Activity: Please copy out the entries below exactly, beginning with the line that contains "Given: Click ClimbHill" and ending with the line that contains "Open Chorley FA Cup match", and include nothing outside that span.

Source material:
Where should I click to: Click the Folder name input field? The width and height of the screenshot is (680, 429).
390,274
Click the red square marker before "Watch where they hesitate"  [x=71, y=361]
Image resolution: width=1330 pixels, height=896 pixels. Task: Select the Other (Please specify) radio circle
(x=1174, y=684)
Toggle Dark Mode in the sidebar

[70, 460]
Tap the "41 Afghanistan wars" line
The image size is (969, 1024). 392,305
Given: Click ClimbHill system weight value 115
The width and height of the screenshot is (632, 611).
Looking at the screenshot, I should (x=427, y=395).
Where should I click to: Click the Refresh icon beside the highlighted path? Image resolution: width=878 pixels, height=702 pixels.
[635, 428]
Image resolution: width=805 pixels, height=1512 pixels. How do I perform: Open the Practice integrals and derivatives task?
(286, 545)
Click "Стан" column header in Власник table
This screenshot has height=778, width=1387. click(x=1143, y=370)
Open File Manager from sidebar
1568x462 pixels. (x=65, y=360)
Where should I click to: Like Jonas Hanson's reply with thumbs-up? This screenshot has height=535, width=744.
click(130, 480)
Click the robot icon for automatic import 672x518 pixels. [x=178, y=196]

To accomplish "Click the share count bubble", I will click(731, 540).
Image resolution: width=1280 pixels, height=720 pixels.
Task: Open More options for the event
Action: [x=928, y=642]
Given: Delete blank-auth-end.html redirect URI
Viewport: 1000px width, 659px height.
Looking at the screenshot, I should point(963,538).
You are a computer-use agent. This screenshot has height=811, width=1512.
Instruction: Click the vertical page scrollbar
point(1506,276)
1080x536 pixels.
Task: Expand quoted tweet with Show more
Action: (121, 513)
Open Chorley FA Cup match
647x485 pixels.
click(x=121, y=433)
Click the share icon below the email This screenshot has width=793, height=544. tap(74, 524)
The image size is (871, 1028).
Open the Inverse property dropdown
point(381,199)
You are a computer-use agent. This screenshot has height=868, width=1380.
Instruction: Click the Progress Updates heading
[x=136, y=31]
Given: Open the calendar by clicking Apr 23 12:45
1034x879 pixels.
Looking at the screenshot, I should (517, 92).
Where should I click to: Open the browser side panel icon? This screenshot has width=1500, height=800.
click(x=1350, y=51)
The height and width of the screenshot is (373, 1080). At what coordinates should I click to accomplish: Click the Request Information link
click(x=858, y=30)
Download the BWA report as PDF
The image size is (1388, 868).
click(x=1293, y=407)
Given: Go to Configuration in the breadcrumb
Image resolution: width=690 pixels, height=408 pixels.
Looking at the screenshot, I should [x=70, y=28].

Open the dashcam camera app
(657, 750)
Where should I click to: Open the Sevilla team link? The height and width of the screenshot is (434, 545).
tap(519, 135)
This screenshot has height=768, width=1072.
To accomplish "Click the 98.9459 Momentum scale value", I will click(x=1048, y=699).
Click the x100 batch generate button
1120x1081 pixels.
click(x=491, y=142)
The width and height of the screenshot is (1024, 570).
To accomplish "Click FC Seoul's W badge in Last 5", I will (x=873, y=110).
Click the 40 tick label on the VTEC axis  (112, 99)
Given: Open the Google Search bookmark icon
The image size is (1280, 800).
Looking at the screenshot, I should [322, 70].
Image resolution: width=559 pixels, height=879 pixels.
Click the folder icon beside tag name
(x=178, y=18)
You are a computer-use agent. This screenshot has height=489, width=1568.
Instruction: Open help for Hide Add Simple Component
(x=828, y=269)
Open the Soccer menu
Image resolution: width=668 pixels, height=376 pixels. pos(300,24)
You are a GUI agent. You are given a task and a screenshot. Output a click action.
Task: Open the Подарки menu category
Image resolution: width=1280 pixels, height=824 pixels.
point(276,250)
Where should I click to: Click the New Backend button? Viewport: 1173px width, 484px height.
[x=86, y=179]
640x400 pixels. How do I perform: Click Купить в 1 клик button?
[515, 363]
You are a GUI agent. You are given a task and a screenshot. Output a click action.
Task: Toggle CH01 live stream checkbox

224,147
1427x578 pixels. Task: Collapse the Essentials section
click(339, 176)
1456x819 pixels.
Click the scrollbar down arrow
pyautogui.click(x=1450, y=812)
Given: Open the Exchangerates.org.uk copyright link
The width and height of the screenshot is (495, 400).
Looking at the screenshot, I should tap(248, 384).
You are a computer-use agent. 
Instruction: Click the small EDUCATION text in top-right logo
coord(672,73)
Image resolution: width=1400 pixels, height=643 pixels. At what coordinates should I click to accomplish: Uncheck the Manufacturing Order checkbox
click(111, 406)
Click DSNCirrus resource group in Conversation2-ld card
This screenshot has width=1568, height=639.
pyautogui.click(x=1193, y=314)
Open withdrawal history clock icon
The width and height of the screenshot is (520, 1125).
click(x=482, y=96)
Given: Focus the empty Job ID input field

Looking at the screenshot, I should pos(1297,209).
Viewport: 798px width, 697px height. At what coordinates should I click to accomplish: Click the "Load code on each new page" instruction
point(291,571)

Reply:
Given: Click ClimbHill system weight value 115
The width and height of the screenshot is (632, 611).
Looking at the screenshot, I should (x=427, y=395).
Where should I click to: Click the Refresh icon beside the highlighted path? Image resolution: width=878 pixels, height=702 pixels.
[635, 428]
Image resolution: width=805 pixels, height=1512 pixels. How do I perform: Open the Practice integrals and derivatives task?
(286, 545)
Click "Стан" column header in Власник table
This screenshot has height=778, width=1387. click(x=1143, y=370)
Open File Manager from sidebar
1568x462 pixels. (x=65, y=360)
Where should I click to: Like Jonas Hanson's reply with thumbs-up? This screenshot has height=535, width=744.
click(130, 480)
Click the robot icon for automatic import 672x518 pixels. [x=178, y=196]

To accomplish "Click the share count bubble", I will click(731, 540).
Image resolution: width=1280 pixels, height=720 pixels.
Task: Open More options for the event
Action: [x=928, y=642]
Given: Delete blank-auth-end.html redirect URI
Viewport: 1000px width, 659px height.
Looking at the screenshot, I should point(963,538).
You are a computer-use agent. This screenshot has height=811, width=1512.
Instruction: Click the vertical page scrollbar
point(1506,276)
1080x536 pixels.
Task: Expand quoted tweet with Show more
Action: (121, 513)
Open Chorley FA Cup match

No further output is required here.